■ Excerpted data:
BEGIN

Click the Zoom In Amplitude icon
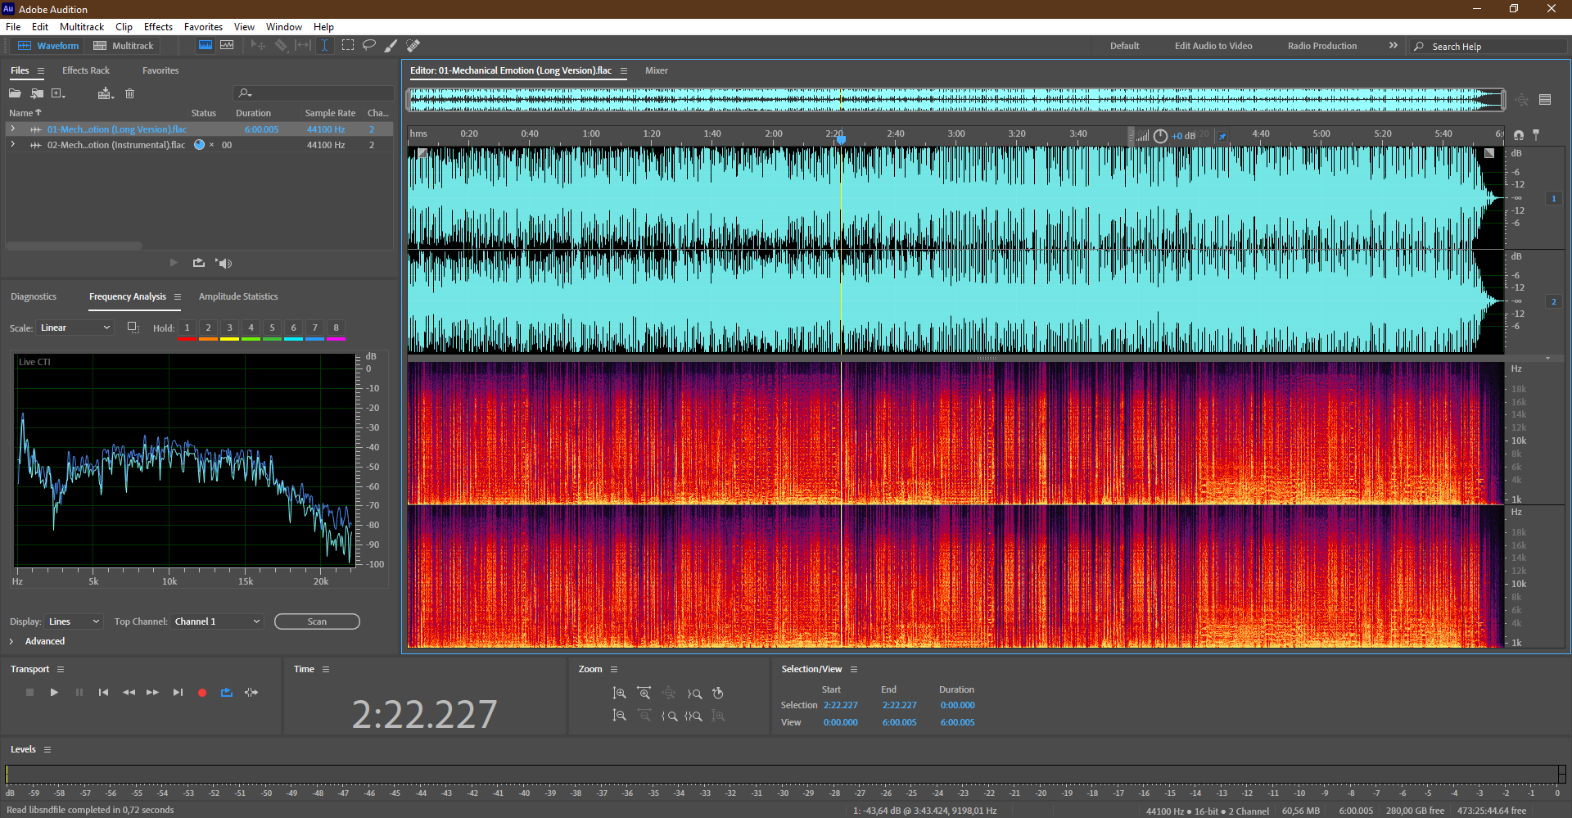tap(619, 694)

END
BEGIN

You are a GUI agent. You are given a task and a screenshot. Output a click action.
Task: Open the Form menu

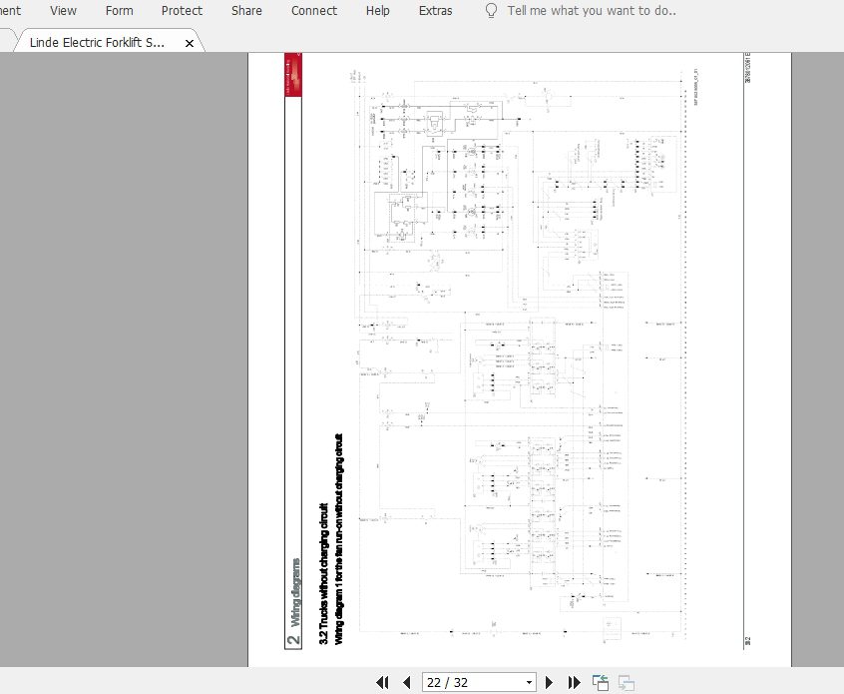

END
BEGIN

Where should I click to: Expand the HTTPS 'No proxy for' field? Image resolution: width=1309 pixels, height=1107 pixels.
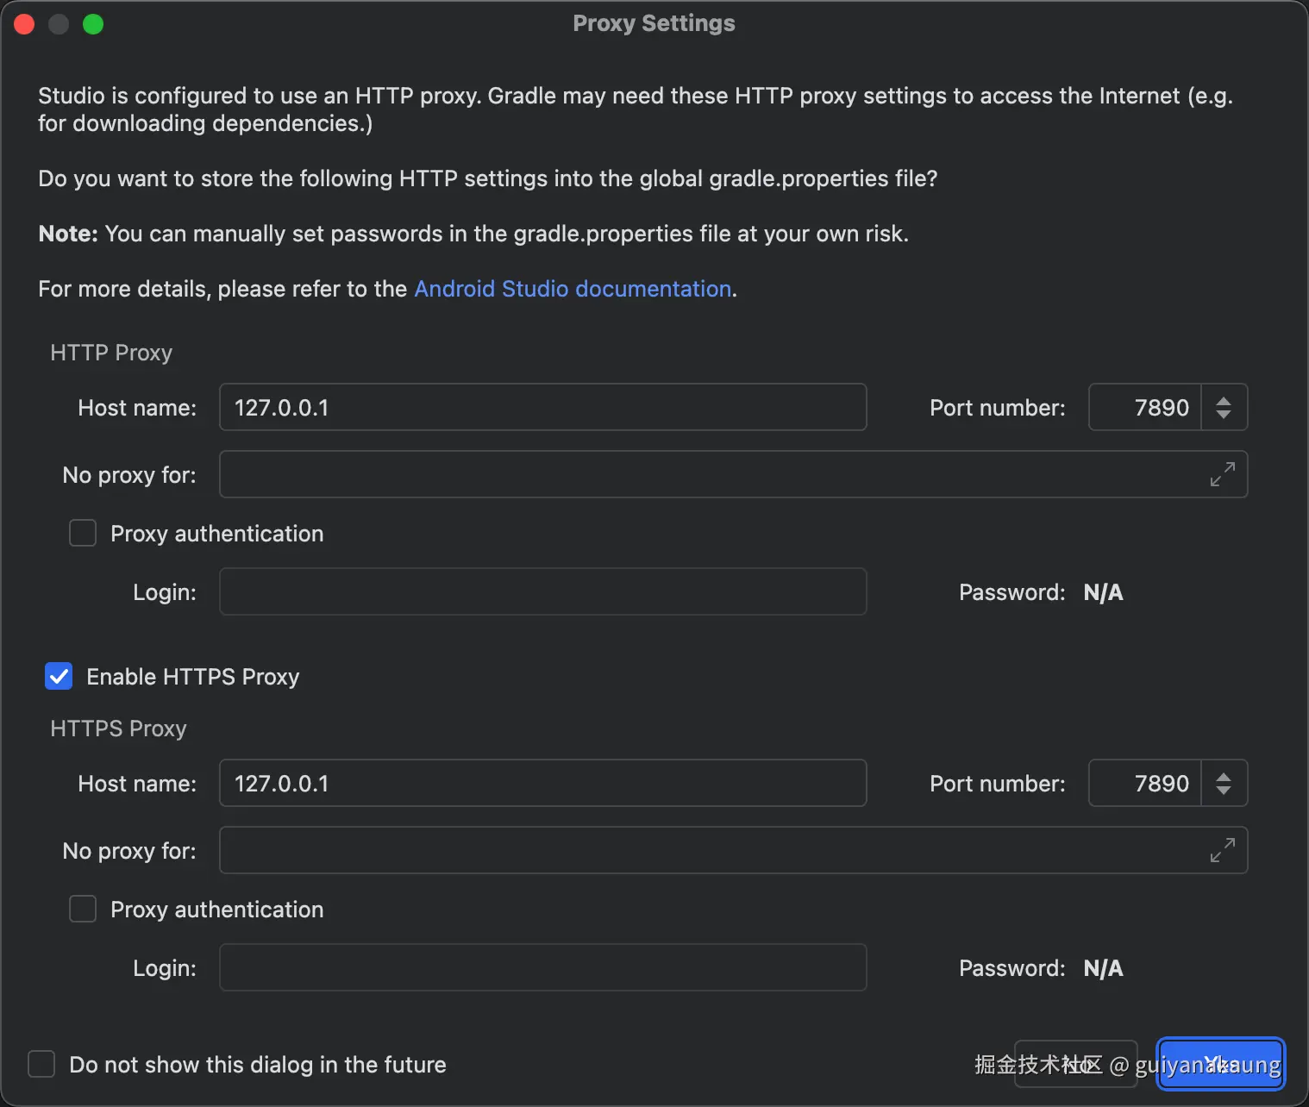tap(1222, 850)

END

■ Problem details: Out of the data above, transcribe exactly and only the lines starting with the line that has "You are a GUI" and going on through the line that has "Task: Open the Form menu", both included.

■ Response to this task:
You are a GUI agent. You are given a task and a screenshot. Output a click action.
Task: Open the Form menu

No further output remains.